Ames Public Library holds puppet event in tangent with Iowa Insect Pageant
The Ames Public Library will have a free event for all ages on Saturday from 10:30 a.m. to noon in conjunction with the Iowa Insect Pageant.
Attendees will learn more about the interdisciplinary project, hearing from project leaders about how the music and puppets were created.
Participants will even have the chance to make their own puppets during the library event and are then invited to take part in an insect puppet parade at the 2 p.m. Bandshell Park performance.
Insect puppets are made from reused and recycled materials
All of the puppet designers worked from a similar recipe of using found and repurposed “trash” materials, Petefish-Schrag said.
The pageant bees she created incorporate candy wrappers, used clothing, old jewelry, wire hangers and discarded prom decorations. The puppets are filled with reused packing paper and dryer lint.

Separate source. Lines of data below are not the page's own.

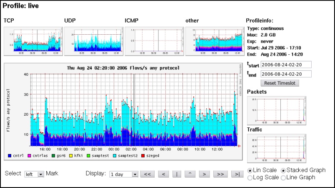This screenshot has height=188, width=335.
Task: Open the TCP graph thumbnail
Action: pyautogui.click(x=33, y=41)
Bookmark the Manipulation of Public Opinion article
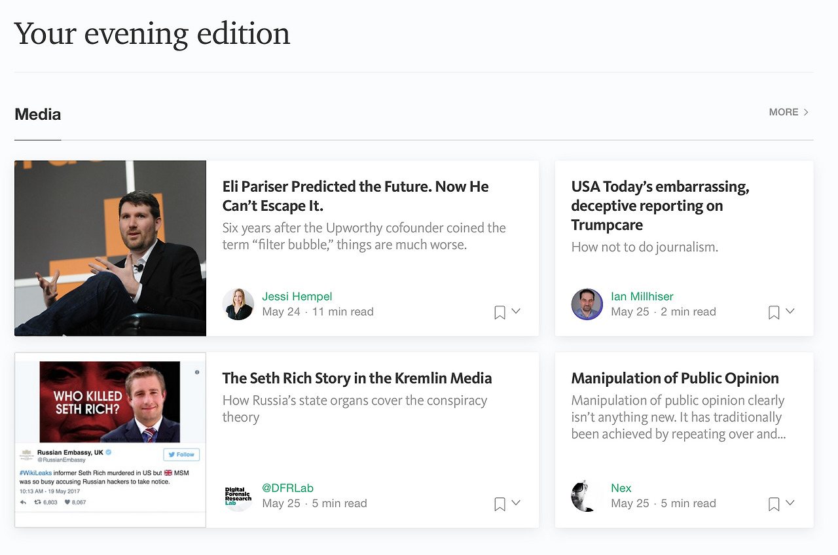The image size is (838, 555). click(774, 504)
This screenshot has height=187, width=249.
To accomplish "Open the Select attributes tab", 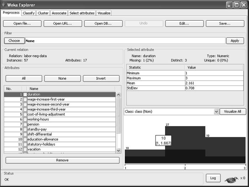I will pos(82,13).
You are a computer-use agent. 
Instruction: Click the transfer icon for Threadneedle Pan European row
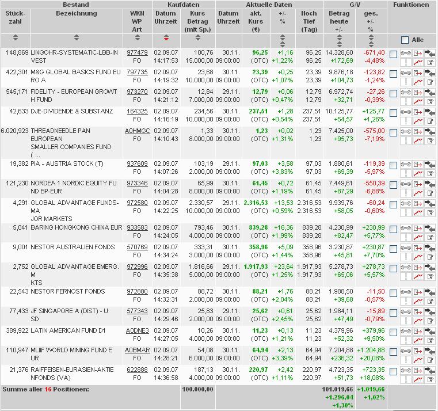click(x=418, y=132)
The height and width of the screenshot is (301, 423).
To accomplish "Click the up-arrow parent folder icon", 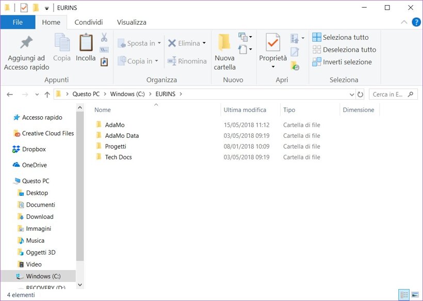I will [x=47, y=94].
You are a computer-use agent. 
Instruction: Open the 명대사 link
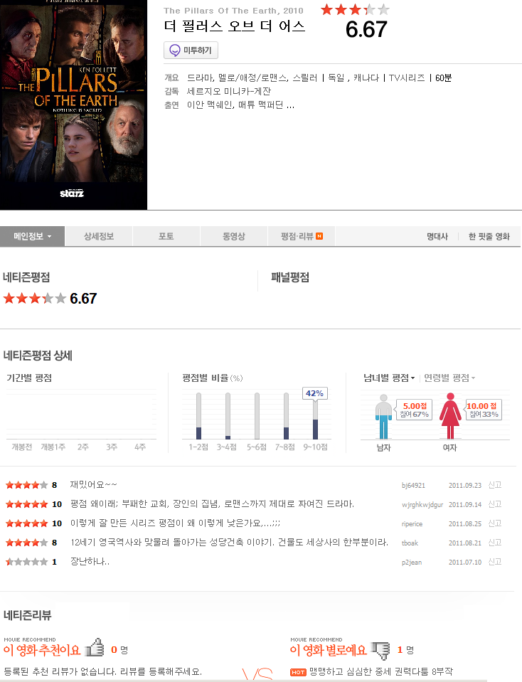pos(437,237)

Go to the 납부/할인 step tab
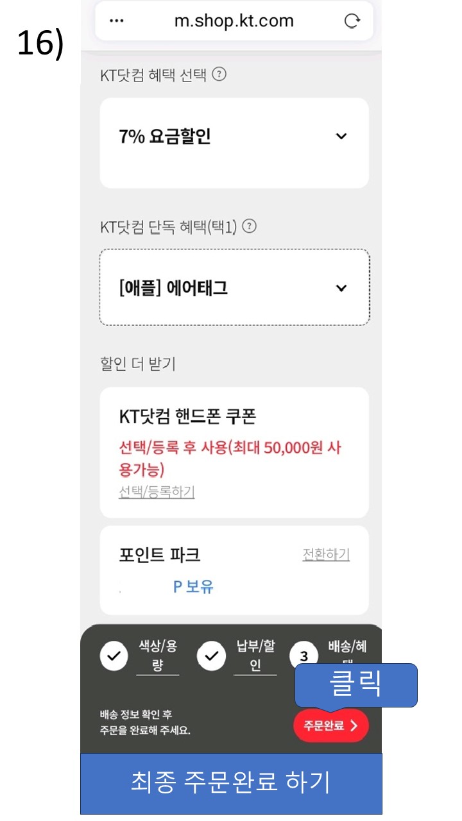pyautogui.click(x=255, y=656)
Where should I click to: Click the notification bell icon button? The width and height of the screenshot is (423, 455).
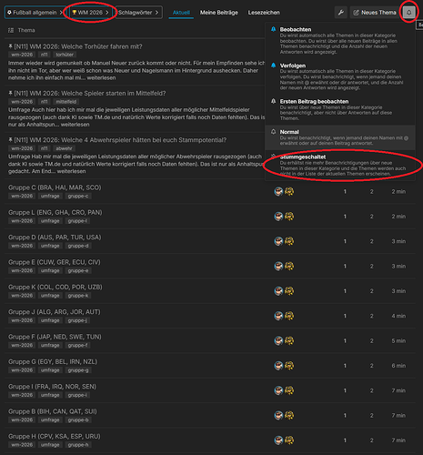coord(408,13)
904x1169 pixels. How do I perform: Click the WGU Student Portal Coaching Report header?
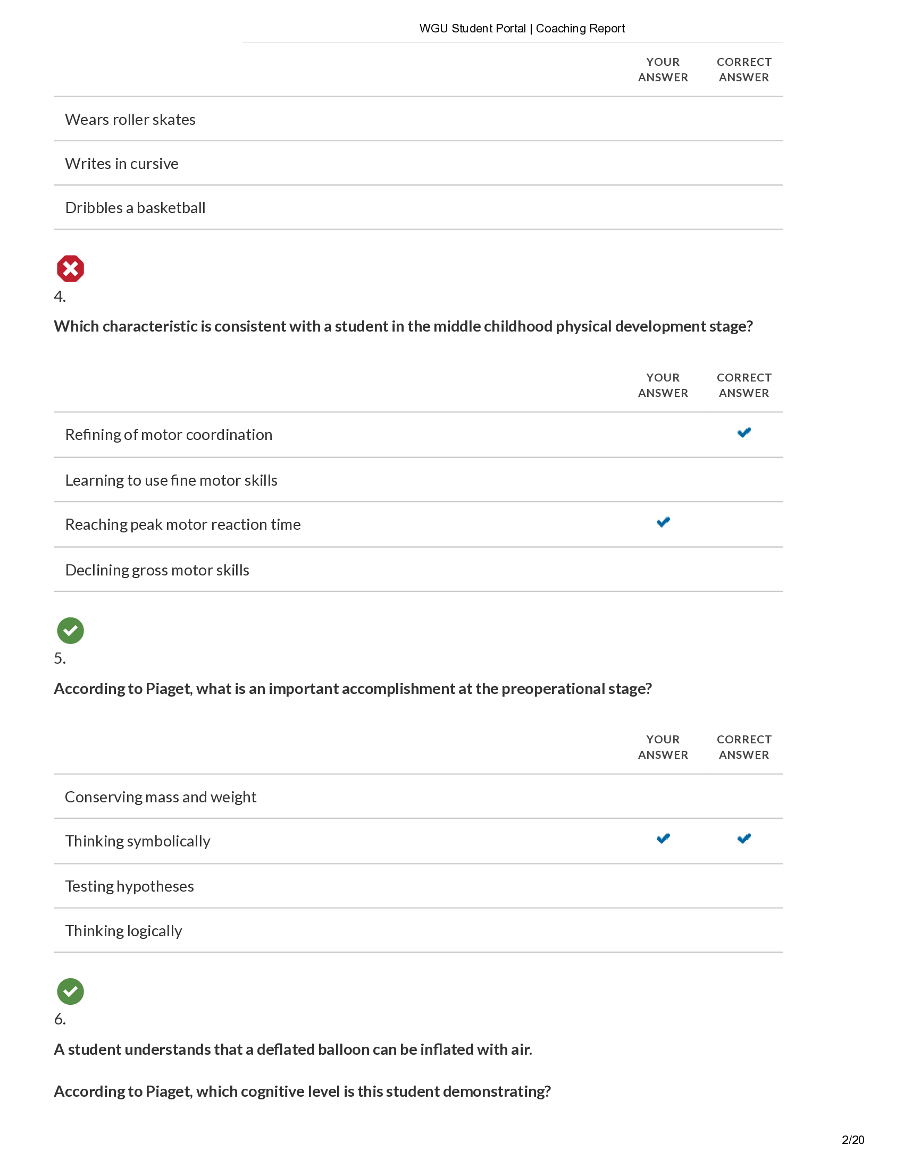pos(522,28)
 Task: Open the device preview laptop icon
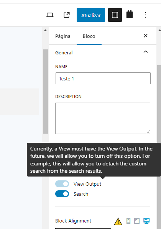coord(50,15)

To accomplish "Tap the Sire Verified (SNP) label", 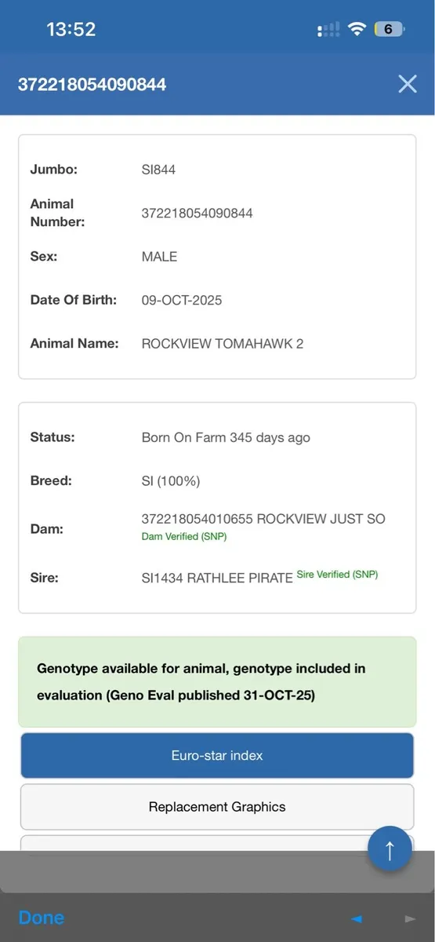I will (337, 575).
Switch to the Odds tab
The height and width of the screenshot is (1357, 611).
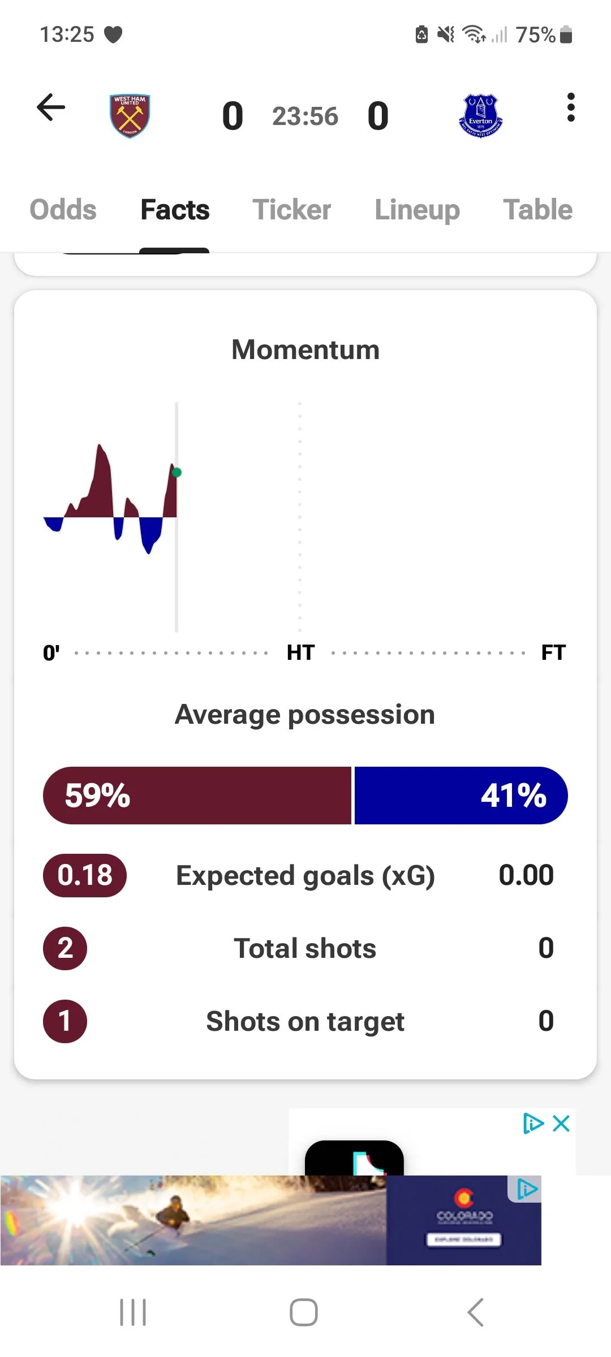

“Everything that people will see is constructed from things that for the most part are repurposed things that might have otherwise ended up in a garbage can,” she said.
The use of reused and recycled materials added another layer of meaning to the project.
“We were being really cognizant of the fact that we’re learning about insects, and part of what we’re learning is that there are ways that our human activity negatively impacts things like bees,” Petefish-Schrag said.
The notion of reusing materials in puppetry is an idea that goes back centuries, she said.
“Going back a long time, puppeteers were thinking about what materials are plentiful and what materials are things that people in this community will recognize,” she said. “Then how do we transform these materials to give them new meaning?”
Petefish-Schrag can't stay away from puppetry
Petefish-Schrag began her puppetry career at a very young age.
“I started working professionally as a puppeteer when I was four years old,” she said. “I happened to be born into a family of puppeteers.
“When I was about four, I started touring with my family and spent my days down in the basement workshop with my mom, building puppets and learning how to create — not just puppets — but how to help build a puppet theater.”
Growing up in Alexandria, Minnesota, she just thought every family had a puppet theater in their basement.
When she got a little older, she learned how to book shows and answer the phone for her family’s business.
“I can claim no credit, but I did get to have this really fascinating childhood,” she said.
Petefish-Schrag continued working with her family through her school years and even into college.
“When I branched out on my own, I thought I’d never have anything to do with puppetry again, and you can see how well that worked,” she said with a laugh as she pointed to several bee-shaped puppets in her office. “I think what keeps pulling me back to it is that puppetry is both an art and a science at the same time.
“Puppets are these little machines that have to work well, and the machine has to work well in conjunction with the human body, and then it also has to aesthetically tell a story. Which is really challenging but also really exciting to get to be involved in all that thinking. It’s a very engaging way to approach the performing arts. And it keeps bringing me back.”